Pol: MTA 'bureaucracy' adds to disabled riders' wait for new MetroCards

Manhattan Borough President Scott Stringer holds a news conference with other city officials. (May 6, 2012) Credit: Marc Beja
Manhattan Borough President Scott Stringer, a likely mayoral candidate in 2013, repeatedly slammed the MTA Sunday for its "disgraceful" delays in sending seniors and disabled straphangers replacement MetroCards when theirs are lost or stolen.
Stringer said the MTA should quickly issue temporary replacement cards to those riders, who pay reduced fares, as it does with riders with defective cards. He said under the current system, people wait months to get a new card.
In the meantime, he said, "they have to either pay the higher fare or they have to suffer the indignity of a bureaucratic MTA system.”

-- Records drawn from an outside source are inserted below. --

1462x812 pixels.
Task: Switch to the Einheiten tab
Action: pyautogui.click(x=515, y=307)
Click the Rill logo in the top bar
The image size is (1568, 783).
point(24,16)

MTA spokesman Charles Seaton said the agency recently hired extra employees “to deal with a backlog of claims,” and hopes to begin responding in under six weeks. The agency gets about 35,000 claims each month; 8,000 are tied to reduced fare cards.

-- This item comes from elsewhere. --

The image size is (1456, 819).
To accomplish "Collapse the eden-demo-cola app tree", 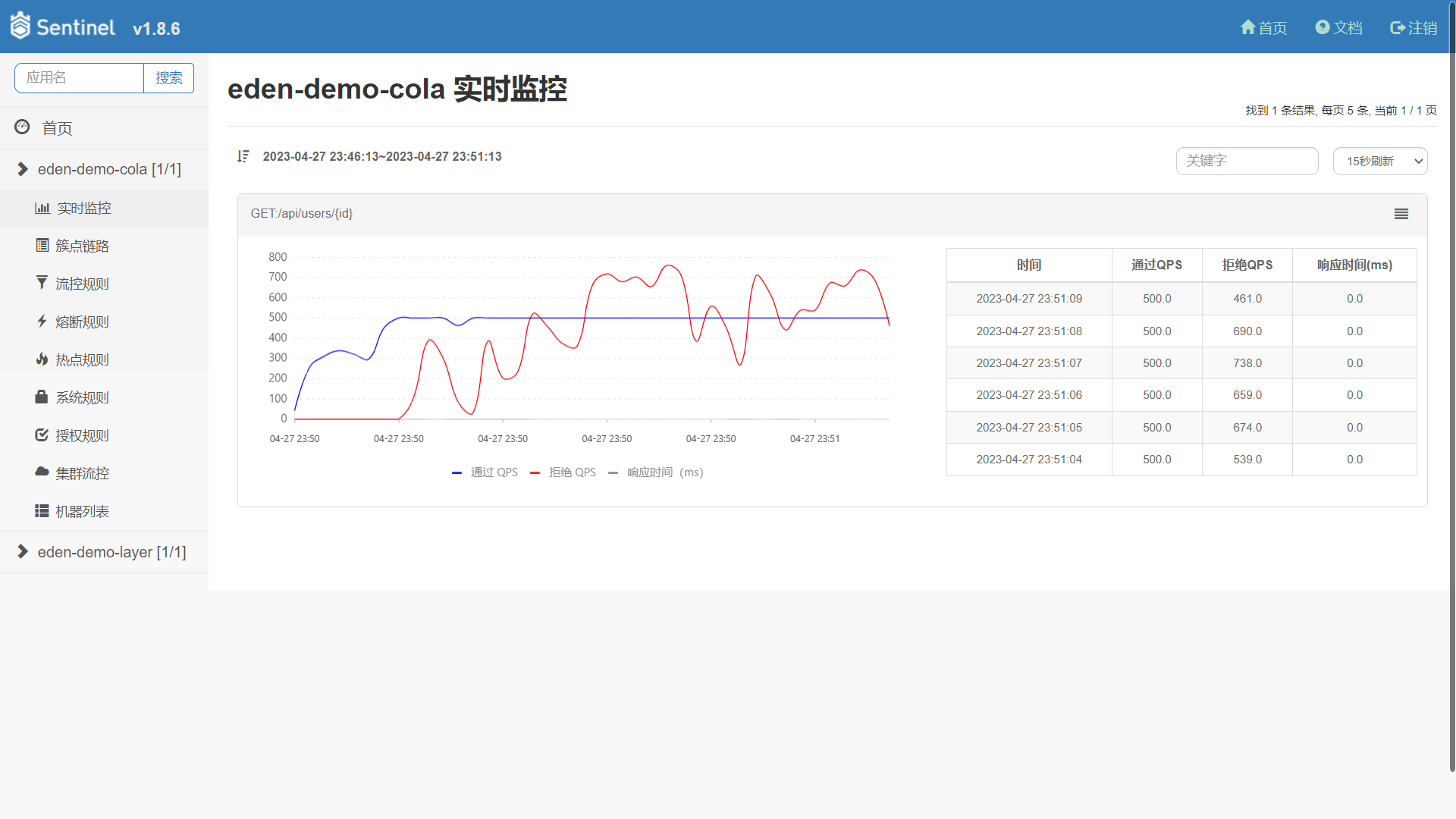I will point(23,169).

Seaton added that following Stringer’s suggestions would “would only add another level of production and prolong the time it takes to replace a card.”
But Stringer scoffed at the agency’s response, saying, “Imagine the MTA creating more bureaucracy — it couldn’t happen, right?”
“The hundreds of employees at the MTA should maybe stop shuffling a little paper — the bureaucrats — and actually get into the service side of this,” he continued. “They certainly have enough MTA bureaucrats to talk about raising fares and cutting services... they’re the ones who are scheming to figure out how to sock it to working people.”